Awalnya, keinginan supaya ada pondok pesantren di Tugurejo merupakan inisiasi oleh KH. Sambudhi (wafat 1967), namun keinginan kyai tersebut baru terealisasi oleh putranya, KH Zaenal Asyikin, yang selanjutnya menjadi pengasuh Pesantren Raudlatut Thalibin Tugu dan diperingati haulnya setiap bulan Rabiul Awal,
Disebutkan juga, tokoh yang ikut memberikan dorongan prakarsa ini adalah ulama sepuh alm. KH. Achmad Abdul Hamid Kendal, salah seorang ulama yang cukup disegani dan Pengurus Wilayah Nahdlatul Ulama Jawa Tengah, kala itu.
Tanahnya merupakan tanah wakaf dari KH. Abdul Qodir, ibu 'Alimah Hj sholeh serta ibu Hj qomariyah H Muh Anwar (ibu dari KH. Mustaghfirin, salah satu pengasuh Pesantren Raudlatut Thalibin Tugu). Sedangkan pembangunan gedung ini atas biaya dr ibu Hj. Khotijah binti Abdul basyir.

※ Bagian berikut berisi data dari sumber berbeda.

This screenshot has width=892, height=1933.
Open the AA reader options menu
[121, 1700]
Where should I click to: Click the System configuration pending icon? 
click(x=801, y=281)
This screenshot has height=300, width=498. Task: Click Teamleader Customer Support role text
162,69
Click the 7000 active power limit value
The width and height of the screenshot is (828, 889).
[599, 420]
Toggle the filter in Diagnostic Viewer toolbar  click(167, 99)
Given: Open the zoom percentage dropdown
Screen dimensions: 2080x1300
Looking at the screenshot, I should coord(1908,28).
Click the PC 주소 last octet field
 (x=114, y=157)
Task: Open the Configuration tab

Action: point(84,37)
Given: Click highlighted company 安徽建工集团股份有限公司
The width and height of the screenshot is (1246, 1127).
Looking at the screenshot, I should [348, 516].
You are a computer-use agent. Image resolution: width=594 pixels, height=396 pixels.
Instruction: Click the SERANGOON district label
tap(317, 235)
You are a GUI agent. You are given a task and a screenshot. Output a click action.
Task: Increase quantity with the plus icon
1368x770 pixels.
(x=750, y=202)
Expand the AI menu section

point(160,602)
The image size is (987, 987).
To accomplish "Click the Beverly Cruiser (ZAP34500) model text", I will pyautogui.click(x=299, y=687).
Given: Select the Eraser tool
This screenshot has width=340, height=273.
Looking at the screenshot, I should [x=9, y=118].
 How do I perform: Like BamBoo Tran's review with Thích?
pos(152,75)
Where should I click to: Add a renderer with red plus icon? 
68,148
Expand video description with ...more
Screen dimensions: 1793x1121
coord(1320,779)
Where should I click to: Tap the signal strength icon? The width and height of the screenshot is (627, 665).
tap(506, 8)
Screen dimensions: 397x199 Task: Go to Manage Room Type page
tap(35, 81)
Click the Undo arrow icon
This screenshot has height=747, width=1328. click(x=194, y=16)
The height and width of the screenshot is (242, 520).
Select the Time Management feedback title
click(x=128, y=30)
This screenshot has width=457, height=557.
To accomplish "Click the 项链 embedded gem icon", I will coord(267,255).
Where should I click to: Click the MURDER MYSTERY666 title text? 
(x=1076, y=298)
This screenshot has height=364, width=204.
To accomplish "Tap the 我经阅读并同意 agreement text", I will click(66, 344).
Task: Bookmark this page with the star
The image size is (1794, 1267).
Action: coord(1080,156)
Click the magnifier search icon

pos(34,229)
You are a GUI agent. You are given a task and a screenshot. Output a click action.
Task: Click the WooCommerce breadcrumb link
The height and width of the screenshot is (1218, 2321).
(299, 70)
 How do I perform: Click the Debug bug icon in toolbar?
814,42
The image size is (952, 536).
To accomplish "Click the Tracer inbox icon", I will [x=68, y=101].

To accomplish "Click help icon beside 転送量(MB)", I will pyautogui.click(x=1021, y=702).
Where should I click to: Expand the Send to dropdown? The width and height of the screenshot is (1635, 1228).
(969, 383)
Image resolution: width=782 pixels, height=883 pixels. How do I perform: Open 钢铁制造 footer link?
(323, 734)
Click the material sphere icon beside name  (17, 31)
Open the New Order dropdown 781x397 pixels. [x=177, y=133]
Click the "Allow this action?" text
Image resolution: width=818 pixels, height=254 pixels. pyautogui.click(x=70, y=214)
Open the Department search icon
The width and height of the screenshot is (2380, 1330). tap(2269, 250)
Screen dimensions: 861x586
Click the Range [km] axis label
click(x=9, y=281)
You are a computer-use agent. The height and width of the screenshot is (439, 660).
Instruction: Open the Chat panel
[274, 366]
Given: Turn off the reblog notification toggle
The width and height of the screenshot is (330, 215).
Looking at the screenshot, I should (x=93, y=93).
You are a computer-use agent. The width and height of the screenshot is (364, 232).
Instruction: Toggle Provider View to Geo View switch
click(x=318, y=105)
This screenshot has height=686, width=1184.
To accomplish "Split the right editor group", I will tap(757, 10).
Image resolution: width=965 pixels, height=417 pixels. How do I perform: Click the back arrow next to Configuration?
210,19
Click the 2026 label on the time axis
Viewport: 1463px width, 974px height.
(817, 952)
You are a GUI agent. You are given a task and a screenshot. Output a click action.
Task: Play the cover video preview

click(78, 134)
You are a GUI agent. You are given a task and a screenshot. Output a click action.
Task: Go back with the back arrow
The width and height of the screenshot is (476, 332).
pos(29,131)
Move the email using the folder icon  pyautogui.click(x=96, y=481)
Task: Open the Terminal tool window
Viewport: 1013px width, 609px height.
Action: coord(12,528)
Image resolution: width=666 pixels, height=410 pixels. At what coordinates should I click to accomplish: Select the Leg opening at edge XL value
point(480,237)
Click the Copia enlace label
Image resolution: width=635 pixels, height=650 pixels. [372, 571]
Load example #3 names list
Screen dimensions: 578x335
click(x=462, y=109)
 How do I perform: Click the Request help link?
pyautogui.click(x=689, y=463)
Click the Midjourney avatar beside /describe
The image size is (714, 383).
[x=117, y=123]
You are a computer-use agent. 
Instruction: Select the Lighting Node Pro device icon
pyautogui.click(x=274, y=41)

5. Santri pertama juga jadi lurah pesantren pertama
Mahasiswa pertama yang mendaftar sebagai adalah santri Pesantren Raudlatut Thalibin Tugu adalah Nur Mustofa. Selain sebagai pendaftar nomor 1, pria yang kini ASN dan ulama di Kalimantan tersebut saat itu juga diamanahi sebagai pemimpin santri atau lurah pertama di Pesantren Raudlatut Thalibin Tugu.
Rata-rata lurah Pesantren Raudlatut Thalibin Tugu kini menjadi tokoh masyarakat dan ulama, seperti lurah periode kedua, Drs. KH. Ghufron, merupakan ulama dan mubaligh masyhur di Jawa Tengah.
Secara berurutan, para lurah pondok yang pernah memimpin santri Pesantren Raudlatut Thalibin Tugu pada tahun-tahun awal berdirinya pesantren adalah sebagai berikut KH.Drs. Nur Mustofa, KH. Drs. Ghufron, KH. Drs Ahmad Fadhil, K. Ahmad Fatoni, K. Mujiono dan K. Mahfudz.
6. Alumni tersebar se-Indonesia, dari ulama hingga professor
Sebagian alumni Pesantren Raudlatut Thalibin Tugu saat acara reuni dan Haul. Foto ist.
Alumni Pesantren Raudlatut Thalibin Tugu tersebar ke seluruh penjuru Indonesia, dari Sabnag hingga Merauke. Meski di pesantren dengan kesederhanaan, namun kini banyak diantara mereka yang menjadi tokoh dan ulama.
Diantara alumni bahkan ada yang menjadi ulama Malaysia, yaitu H. Ahmad Fathony. Berbekal ilmu dari Pesantren Raudlatut Thalibin Tugu dirinya dipercaya menjadi panutan masyarakat di negeri jiran tersebut.
Sebaran alumni merata Pesantren Raudlatut Thalibin Tugu di berbagai bidang, tak hanya bidang kemasyarakatan dan keagamaan, ada yang menempati pos-pos strategis di pemerintahan, pengusaha dan akademik.
Pada pos akademik, baru-baru ini juga ada alumni yang menyandang gelar profesor yaitu Prof. Dr. Ikhrom, M,Ag, guru besar ilmu pendidikan agama UIN Walisongo Semarang.
Itulah 6 Fakta Pesantren Raudlatut Thalibin Tugu, Pesantren Mahasiswa Tertua Dekat UIN Walisongo.